◆ Your assignment ◆
What you produce should match the records exactly, line for line.

======== Listed records ========

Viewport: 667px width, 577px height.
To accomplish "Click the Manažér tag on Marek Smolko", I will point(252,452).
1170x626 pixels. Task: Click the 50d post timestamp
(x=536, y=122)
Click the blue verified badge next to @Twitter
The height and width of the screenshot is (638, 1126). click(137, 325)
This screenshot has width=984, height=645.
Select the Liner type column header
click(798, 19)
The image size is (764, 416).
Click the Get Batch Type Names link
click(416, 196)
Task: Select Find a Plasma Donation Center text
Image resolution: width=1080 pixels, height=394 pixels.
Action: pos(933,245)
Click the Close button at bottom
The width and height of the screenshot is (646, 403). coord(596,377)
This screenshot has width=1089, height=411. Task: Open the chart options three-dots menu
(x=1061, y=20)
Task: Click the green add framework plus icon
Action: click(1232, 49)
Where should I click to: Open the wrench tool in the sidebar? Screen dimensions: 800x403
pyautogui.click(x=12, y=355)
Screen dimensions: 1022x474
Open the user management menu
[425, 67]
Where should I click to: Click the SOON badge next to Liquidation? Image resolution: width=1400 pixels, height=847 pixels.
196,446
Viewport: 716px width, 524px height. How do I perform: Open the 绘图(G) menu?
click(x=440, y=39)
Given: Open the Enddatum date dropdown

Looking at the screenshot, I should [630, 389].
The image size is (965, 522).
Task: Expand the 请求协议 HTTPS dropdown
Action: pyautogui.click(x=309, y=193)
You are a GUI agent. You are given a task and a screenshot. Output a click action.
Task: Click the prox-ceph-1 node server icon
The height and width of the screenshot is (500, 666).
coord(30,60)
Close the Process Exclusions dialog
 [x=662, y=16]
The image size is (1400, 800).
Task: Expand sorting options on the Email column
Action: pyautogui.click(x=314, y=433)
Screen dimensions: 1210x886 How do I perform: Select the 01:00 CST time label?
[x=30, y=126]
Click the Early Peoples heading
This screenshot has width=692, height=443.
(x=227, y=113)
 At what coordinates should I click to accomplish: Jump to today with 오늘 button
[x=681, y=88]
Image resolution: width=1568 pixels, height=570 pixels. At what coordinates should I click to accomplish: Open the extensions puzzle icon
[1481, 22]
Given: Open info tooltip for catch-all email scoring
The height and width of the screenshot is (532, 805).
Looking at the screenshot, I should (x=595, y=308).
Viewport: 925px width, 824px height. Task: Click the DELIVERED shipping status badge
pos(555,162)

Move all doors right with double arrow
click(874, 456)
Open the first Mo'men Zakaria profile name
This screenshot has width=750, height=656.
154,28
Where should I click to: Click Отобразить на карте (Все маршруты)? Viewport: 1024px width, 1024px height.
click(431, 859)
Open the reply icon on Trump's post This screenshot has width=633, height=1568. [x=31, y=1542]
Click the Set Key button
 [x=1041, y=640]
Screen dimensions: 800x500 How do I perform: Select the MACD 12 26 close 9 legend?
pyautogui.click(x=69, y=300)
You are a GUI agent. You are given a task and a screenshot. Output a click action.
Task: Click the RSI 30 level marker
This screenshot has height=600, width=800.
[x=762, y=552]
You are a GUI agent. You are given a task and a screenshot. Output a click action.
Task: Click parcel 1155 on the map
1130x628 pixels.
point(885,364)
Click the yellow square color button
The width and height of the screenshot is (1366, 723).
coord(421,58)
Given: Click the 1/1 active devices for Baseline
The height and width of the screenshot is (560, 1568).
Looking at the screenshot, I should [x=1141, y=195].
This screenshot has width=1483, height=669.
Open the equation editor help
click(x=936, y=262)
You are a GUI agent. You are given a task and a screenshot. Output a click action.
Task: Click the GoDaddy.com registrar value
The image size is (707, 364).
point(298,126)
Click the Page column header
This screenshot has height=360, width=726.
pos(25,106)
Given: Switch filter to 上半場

========

◆ Output for this exercise ◆
Viewport: 667px width, 577px height.
To accomplish "Click the Manažér tag on Marek Smolko", I will point(252,452).
1170x626 pixels. Task: Click the 50d post timestamp
(x=536, y=122)
Click the blue verified badge next to @Twitter
The height and width of the screenshot is (638, 1126). click(137, 325)
This screenshot has width=984, height=645.
Select the Liner type column header
click(798, 19)
The image size is (764, 416).
Click the Get Batch Type Names link
click(416, 196)
Task: Select Find a Plasma Donation Center text
Image resolution: width=1080 pixels, height=394 pixels.
Action: pos(933,245)
Click the Close button at bottom
The width and height of the screenshot is (646, 403). coord(596,377)
This screenshot has width=1089, height=411. Task: Open the chart options three-dots menu
(x=1061, y=20)
Task: Click the green add framework plus icon
Action: click(1232, 49)
Where should I click to: Open the wrench tool in the sidebar? Screen dimensions: 800x403
pyautogui.click(x=12, y=355)
Screen dimensions: 1022x474
Open the user management menu
[425, 67]
Where should I click to: Click the SOON badge next to Liquidation? Image resolution: width=1400 pixels, height=847 pixels.
196,446
Viewport: 716px width, 524px height. How do I perform: Open the 绘图(G) menu?
click(x=440, y=39)
Given: Open the Enddatum date dropdown

Looking at the screenshot, I should [630, 389].
The image size is (965, 522).
Task: Expand the 请求协议 HTTPS dropdown
Action: pyautogui.click(x=309, y=193)
You are a GUI agent. You are given a task and a screenshot. Output a click action.
Task: Click the prox-ceph-1 node server icon
The height and width of the screenshot is (500, 666).
coord(30,60)
Close the Process Exclusions dialog
 [x=662, y=16]
The image size is (1400, 800).
Task: Expand sorting options on the Email column
Action: pyautogui.click(x=314, y=433)
Screen dimensions: 1210x886 How do I perform: Select the 01:00 CST time label?
[x=30, y=126]
Click the Early Peoples heading
This screenshot has width=692, height=443.
(x=227, y=113)
 At what coordinates should I click to accomplish: Jump to today with 오늘 button
[x=681, y=88]
Image resolution: width=1568 pixels, height=570 pixels. At what coordinates should I click to accomplish: Open the extensions puzzle icon
[1481, 22]
Given: Open info tooltip for catch-all email scoring
The height and width of the screenshot is (532, 805).
Looking at the screenshot, I should (x=595, y=308).
Viewport: 925px width, 824px height. Task: Click the DELIVERED shipping status badge
pos(555,162)

Move all doors right with double arrow
click(874, 456)
Open the first Mo'men Zakaria profile name
This screenshot has width=750, height=656.
154,28
Where should I click to: Click Отобразить на карте (Все маршруты)? Viewport: 1024px width, 1024px height.
click(431, 859)
Open the reply icon on Trump's post This screenshot has width=633, height=1568. [x=31, y=1542]
Click the Set Key button
 [x=1041, y=640]
Screen dimensions: 800x500 How do I perform: Select the MACD 12 26 close 9 legend?
pyautogui.click(x=69, y=300)
You are a GUI agent. You are given a task and a screenshot. Output a click action.
Task: Click the RSI 30 level marker
This screenshot has height=600, width=800.
[x=762, y=552]
You are a GUI agent. You are given a task and a screenshot. Output a click action.
Task: Click parcel 1155 on the map
1130x628 pixels.
point(885,364)
Click the yellow square color button
The width and height of the screenshot is (1366, 723).
coord(421,58)
Given: Click the 1/1 active devices for Baseline
The height and width of the screenshot is (560, 1568).
Looking at the screenshot, I should [x=1141, y=195].
This screenshot has width=1483, height=669.
Open the equation editor help
click(x=936, y=262)
You are a GUI agent. You are given a task and a screenshot. Output a click action.
Task: Click the GoDaddy.com registrar value
The image size is (707, 364).
point(298,126)
Click the Page column header
This screenshot has height=360, width=726.
pos(25,106)
Given: Switch filter to 上半場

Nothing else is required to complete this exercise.